Canada has angered Mexico by abruptly slapping Canadian visa requirements on Mexican visitors in order to stem the growing tide of Mexicans claiming refugee status in Canada. As of today Harper has stated he is not open to revoking it.
Harper in turn is pissed at Obama's protectionist 'Buy American' measures which funnel US stimulus money to US companies and away from Canadian ones. He and Stockwell Day have been pressing premiers and municipal leaders to open up their government procurement markets to US companies in hopes this gesture would win Canada an exemption from the Buy US measures although there is no guarantee the US will reciprocate.
Meanwhile Congress is threatening to cut off further Merida Initiative anti-drug trafficking money to Mexico until President Calderon rescinds the legal impunity he has so far granted to the Mexican police and military to rape, rob, and murder in the course of their war on drugs. Since he took office in 2006, 10,000 have died in drug wars. Two days ago Obama said he would not consider reopening NAFTA till conditions in Mexico were more stable.
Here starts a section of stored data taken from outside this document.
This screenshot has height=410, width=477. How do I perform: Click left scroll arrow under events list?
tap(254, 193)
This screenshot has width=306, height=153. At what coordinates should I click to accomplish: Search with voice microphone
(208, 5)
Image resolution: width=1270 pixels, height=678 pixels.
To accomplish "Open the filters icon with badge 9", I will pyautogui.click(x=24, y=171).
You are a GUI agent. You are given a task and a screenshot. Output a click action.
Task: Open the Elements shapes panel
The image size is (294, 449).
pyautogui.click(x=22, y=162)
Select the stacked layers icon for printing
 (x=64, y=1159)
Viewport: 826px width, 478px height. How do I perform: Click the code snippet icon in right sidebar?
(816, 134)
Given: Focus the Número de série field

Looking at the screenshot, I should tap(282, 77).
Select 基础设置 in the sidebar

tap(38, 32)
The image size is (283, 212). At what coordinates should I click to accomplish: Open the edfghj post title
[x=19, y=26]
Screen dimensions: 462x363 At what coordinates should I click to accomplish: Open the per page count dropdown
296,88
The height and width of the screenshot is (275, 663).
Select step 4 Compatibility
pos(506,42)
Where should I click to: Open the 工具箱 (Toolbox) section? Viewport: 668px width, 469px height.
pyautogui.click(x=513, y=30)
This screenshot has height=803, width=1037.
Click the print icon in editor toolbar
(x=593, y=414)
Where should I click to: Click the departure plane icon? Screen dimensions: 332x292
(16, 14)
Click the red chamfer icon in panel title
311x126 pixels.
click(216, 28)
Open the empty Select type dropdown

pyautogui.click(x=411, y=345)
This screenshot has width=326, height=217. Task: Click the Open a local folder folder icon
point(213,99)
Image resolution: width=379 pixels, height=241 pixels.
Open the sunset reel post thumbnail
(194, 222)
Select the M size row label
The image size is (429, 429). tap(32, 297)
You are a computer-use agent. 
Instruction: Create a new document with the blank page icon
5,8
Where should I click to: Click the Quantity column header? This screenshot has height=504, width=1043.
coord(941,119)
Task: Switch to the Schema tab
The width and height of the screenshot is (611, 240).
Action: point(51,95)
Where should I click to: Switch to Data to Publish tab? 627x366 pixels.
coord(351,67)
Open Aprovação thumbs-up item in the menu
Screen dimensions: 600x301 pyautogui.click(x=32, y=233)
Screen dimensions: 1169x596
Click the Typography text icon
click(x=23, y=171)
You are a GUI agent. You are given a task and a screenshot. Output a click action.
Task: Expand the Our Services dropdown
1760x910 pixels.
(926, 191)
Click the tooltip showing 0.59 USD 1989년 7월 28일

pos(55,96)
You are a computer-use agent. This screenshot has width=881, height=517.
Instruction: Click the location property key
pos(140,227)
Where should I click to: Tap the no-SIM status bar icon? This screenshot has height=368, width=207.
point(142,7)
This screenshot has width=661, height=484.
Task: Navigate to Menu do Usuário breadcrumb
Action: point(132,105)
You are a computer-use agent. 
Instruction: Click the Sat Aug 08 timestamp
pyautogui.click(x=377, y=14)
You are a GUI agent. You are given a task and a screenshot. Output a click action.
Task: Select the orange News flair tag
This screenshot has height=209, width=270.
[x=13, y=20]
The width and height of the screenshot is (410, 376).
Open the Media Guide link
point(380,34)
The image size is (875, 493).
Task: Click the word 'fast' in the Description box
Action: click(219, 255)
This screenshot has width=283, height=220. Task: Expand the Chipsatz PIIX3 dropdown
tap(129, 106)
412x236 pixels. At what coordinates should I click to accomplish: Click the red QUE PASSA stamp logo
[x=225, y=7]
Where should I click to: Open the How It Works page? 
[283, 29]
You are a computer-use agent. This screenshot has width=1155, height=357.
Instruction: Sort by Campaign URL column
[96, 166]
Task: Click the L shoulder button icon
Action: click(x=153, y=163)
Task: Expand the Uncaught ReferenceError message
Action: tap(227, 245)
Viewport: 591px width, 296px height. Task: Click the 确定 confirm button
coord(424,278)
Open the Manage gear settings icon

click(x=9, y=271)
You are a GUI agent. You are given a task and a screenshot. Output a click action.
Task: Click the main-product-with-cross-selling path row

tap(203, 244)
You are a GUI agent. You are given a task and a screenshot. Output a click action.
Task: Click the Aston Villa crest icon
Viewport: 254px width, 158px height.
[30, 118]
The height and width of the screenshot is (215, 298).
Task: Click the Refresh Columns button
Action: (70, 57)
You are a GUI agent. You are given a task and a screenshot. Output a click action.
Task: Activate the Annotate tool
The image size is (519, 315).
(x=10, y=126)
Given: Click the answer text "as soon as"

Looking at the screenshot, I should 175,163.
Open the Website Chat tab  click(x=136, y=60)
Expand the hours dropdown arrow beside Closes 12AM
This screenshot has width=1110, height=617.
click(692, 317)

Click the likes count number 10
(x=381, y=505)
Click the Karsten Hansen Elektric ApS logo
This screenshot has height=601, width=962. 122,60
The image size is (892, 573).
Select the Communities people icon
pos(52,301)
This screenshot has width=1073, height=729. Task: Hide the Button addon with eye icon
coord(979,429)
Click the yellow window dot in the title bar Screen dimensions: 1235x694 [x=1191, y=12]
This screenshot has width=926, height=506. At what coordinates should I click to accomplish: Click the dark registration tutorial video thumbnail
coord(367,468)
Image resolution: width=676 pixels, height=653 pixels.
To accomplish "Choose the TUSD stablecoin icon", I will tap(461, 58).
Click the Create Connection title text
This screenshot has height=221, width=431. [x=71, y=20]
The Security and Prosperity Partnership, once called NAFTA on steroids, is now looking more like NAFTA on continual life support, and all the above issues are parts of that sickness. When NAFTA allowed cheap corn to flood Mexican markets, farmers lost their land and whole families moved to the labour camps set up along the US border to provide cheap manufacturing labour to US corporations. Drug lords delivered services to the people not provided by the government but as the newly militarized war on drugs became a war on civilians, conditions in the labour camps increased the influx of illegal aliens to the US. Presumably Harper's new visa requirements for Mexicans entering Canada will also result in increased illegal immigration with its resulting exploited labour pool.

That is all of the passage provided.